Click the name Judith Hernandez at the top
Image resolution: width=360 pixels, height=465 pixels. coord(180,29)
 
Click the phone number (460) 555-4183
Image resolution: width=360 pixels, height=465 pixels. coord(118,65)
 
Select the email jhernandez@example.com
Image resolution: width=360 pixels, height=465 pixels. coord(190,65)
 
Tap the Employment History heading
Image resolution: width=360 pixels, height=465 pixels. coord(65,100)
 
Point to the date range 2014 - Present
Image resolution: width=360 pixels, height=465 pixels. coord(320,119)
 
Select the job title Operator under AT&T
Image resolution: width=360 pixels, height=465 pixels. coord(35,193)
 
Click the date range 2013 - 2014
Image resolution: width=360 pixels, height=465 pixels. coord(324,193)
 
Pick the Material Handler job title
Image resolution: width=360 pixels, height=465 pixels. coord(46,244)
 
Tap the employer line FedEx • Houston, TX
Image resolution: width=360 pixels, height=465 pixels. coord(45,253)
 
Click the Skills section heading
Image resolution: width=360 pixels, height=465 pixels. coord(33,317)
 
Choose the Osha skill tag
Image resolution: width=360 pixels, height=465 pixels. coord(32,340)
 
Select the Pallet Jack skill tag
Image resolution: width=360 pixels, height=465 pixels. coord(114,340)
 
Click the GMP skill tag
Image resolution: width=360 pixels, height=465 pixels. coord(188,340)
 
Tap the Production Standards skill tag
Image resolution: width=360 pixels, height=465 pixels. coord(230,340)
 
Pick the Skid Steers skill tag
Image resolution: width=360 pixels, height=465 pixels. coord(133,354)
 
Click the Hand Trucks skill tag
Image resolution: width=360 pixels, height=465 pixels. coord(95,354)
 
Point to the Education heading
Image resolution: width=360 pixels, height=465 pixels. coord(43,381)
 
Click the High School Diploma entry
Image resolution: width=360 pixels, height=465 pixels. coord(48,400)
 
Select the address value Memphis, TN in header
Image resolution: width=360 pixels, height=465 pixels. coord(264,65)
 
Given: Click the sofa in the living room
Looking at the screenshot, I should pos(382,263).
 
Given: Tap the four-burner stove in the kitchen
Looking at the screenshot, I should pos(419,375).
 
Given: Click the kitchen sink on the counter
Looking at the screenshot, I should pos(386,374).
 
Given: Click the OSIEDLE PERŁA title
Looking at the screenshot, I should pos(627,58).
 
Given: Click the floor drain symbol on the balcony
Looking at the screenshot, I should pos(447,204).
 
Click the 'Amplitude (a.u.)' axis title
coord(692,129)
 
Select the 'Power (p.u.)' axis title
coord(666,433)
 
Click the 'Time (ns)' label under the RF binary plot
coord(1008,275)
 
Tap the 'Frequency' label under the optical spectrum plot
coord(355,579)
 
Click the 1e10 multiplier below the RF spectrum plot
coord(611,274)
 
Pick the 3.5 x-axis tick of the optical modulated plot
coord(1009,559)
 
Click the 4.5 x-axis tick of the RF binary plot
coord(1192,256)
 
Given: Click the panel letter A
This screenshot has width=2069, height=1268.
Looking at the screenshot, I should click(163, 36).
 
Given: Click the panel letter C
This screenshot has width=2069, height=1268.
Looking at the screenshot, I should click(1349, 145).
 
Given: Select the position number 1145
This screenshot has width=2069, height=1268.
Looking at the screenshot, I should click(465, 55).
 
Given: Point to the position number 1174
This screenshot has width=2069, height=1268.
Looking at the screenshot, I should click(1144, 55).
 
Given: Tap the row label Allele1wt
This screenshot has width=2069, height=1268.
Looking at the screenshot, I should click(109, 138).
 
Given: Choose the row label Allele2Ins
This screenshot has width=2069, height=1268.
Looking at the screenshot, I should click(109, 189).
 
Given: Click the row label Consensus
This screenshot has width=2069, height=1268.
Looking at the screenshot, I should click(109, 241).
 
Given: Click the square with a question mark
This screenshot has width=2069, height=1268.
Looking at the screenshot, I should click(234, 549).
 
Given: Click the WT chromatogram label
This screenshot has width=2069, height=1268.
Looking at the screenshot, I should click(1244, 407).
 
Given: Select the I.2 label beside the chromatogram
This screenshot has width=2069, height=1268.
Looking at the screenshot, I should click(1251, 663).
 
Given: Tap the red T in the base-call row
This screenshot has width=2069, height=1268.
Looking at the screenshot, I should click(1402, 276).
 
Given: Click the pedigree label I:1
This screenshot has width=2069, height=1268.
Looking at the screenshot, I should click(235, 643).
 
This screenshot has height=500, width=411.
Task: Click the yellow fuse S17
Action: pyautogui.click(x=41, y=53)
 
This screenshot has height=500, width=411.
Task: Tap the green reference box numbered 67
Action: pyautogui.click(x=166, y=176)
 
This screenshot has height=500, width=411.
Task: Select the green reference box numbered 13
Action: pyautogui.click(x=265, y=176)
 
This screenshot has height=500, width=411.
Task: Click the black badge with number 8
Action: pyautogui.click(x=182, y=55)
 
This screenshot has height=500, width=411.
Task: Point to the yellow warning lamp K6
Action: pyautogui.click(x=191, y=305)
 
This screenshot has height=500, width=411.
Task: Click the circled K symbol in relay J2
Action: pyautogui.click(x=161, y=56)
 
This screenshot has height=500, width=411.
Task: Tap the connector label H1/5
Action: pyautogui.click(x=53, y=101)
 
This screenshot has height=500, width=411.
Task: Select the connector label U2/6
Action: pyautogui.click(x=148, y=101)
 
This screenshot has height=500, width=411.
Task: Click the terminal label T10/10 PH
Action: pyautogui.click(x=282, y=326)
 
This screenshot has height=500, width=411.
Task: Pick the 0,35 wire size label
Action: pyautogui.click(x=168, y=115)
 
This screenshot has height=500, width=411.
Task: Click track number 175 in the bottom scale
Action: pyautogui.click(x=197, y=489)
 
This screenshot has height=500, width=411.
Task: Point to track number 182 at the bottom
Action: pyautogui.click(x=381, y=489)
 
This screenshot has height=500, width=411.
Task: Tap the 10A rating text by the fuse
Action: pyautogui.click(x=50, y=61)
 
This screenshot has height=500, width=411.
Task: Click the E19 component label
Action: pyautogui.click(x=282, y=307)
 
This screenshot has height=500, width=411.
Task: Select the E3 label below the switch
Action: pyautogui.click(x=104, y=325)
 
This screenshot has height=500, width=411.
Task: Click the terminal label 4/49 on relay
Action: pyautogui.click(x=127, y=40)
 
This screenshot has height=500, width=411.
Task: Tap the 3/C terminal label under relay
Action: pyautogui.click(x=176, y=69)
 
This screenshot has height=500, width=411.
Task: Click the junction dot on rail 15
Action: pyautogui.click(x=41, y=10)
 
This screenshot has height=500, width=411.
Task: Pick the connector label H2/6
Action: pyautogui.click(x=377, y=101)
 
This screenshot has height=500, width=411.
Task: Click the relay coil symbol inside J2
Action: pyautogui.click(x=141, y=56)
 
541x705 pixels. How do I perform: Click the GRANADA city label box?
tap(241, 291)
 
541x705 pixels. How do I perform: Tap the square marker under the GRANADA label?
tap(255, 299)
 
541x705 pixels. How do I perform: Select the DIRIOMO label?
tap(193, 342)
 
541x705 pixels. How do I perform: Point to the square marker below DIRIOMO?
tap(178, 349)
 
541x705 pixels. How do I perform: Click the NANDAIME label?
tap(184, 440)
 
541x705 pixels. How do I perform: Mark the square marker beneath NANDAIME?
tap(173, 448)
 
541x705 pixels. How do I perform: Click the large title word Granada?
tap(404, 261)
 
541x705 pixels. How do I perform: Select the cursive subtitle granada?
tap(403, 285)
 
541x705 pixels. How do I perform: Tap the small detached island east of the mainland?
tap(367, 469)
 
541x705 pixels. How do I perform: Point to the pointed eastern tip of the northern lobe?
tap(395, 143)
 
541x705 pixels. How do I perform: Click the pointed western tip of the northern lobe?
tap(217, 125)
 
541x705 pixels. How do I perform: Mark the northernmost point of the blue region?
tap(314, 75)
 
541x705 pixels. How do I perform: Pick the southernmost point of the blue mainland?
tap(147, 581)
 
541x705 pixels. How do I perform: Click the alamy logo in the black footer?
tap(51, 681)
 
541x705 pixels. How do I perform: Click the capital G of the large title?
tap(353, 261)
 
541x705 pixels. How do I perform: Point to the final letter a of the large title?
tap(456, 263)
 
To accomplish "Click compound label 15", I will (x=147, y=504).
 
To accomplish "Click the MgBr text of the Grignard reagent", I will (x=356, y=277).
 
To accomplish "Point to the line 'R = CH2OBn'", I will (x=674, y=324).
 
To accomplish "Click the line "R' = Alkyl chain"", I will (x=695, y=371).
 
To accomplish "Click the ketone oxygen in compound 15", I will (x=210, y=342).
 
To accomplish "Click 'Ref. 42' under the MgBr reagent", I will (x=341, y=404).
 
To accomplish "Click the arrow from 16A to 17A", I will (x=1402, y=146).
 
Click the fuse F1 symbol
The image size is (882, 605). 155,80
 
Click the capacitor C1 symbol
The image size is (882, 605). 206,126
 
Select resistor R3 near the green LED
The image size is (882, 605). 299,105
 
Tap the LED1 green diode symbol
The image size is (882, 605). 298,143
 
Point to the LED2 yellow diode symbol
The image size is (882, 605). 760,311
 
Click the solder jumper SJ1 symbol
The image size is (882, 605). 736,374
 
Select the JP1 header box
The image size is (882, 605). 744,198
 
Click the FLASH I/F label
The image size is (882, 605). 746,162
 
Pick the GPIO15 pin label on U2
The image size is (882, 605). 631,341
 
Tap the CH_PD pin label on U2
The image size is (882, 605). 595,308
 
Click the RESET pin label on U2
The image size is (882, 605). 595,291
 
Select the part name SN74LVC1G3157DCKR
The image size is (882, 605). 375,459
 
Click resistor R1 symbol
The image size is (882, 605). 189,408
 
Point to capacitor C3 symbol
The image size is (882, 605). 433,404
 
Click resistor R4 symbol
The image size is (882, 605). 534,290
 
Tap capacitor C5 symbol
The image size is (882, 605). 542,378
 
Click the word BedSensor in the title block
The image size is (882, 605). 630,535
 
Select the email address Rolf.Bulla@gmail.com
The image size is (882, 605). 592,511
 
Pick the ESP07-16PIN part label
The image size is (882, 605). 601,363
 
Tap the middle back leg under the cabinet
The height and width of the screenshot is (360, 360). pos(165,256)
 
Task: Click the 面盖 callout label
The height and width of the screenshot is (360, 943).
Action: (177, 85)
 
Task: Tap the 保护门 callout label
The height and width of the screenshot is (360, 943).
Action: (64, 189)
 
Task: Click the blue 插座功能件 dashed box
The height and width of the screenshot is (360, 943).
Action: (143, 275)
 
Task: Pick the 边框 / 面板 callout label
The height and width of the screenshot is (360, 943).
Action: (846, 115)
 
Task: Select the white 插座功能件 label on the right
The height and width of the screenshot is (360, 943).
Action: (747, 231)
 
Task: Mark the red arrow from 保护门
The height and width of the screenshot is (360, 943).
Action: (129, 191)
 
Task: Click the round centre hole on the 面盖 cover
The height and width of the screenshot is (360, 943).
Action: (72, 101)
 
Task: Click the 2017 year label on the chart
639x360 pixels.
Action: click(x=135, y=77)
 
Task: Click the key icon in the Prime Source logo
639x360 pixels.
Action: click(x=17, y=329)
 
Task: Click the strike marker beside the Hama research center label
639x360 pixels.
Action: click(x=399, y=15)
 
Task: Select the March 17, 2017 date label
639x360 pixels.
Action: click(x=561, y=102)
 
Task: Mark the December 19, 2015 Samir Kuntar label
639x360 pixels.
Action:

▬▬▬▬▬▬

## Instructions to follow
Rewrite the items in the part that opens with the line containing "Select the JP1 header box" and closes with the line containing "The image size is (882, 605). 189,408", requests included, and offset every coordinate in the answers by adding 117.

## Written answer
Select the JP1 header box
The image size is (882, 605). 861,315
 
Click the FLASH I/F label
The image size is (882, 605). 863,279
 
Pick the GPIO15 pin label on U2
The image size is (882, 605). 748,458
 
Tap the CH_PD pin label on U2
The image size is (882, 605). 712,425
 
Click the RESET pin label on U2
The image size is (882, 605). 712,408
 
Select the part name SN74LVC1G3157DCKR
The image size is (882, 605). 492,576
 
Click resistor R1 symbol
The image size is (882, 605). 306,525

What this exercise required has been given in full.